Design of Hamiltonian Monte Carlo for perfect simulation of general continuous distributions

TL;DR

This paper introduces a novel Hamiltonian Monte Carlo (HMC) algorithm that achieves perfect sampling for continuous distributions, enabling precise convergence diagnostics and efficient sampling in high-dimensional settings.

Contribution

The authors develop HMC algorithms based on NUTS and unbiased sampling techniques that produce perfect samples, separating convergence error from experimental error.

Findings

Effective sampling of high-dimensional distributions demonstrated.

Significant reduction in derivative evaluations for perfect samples.

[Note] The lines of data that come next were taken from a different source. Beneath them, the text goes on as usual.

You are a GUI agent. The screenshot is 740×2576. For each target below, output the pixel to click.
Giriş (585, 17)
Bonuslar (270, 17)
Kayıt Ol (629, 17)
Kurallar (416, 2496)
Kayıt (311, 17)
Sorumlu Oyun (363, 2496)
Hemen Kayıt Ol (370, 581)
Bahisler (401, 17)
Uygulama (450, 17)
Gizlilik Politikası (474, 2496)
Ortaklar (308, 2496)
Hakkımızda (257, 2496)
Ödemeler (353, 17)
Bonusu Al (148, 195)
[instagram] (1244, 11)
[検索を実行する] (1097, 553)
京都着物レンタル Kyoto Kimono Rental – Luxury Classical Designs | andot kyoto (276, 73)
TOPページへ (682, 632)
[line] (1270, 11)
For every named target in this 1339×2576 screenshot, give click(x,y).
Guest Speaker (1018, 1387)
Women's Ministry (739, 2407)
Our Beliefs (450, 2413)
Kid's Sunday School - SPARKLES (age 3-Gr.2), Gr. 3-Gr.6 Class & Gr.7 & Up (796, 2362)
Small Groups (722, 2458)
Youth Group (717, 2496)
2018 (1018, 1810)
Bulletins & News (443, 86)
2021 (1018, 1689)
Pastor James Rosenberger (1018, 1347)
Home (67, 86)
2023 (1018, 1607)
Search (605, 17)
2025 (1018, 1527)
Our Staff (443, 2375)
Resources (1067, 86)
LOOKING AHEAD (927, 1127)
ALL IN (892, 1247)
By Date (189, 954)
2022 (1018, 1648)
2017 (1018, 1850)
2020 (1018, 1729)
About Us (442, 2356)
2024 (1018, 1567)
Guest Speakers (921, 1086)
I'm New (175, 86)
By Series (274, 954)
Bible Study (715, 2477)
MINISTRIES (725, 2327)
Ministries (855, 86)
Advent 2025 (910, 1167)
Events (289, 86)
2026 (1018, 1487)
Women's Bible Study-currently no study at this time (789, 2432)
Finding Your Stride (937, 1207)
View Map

Enhanced convergence diagnostics through separation of errors.

Abstract

Hamiltonian Monte Carlo (HMC) is an efficient method of simulating smooth distributions and has motivated the widely used No-U-turn Sampler (NUTS) and software Stan. We build on NUTS and the technique of "unbiased sampling" to design HMC algorithms that produce perfect simulation of general continuous distributions that are amenable to HMC. Our methods enable separation of Markov chain Monte Carlo convergence error from experimental error, and thereby provide much more powerful MCMC convergence diagnostics than current state-of-the-art summary statistics which confound these two errors. Objective comparison of different MCMC algorithms is provided by the number of derivative evaluations per perfect sample point. We demonstrate the methodology with applications to normal, $t$ and normal mixture distributions up to 100 dimensions, and a 12-dimensional Bayesian Lasso regression. HMC runs effectively with a goal of 20 to 30 points per trajectory. Numbers of derivative evaluations per perfect sample point range from 390 for a univariate normal distribution to 12,000 for a 100-dimensional mixture of two normal distributions with modes separated by six standard deviations, and 22,000 for a 100-dimensional $t$-distribution with four degrees of freedom.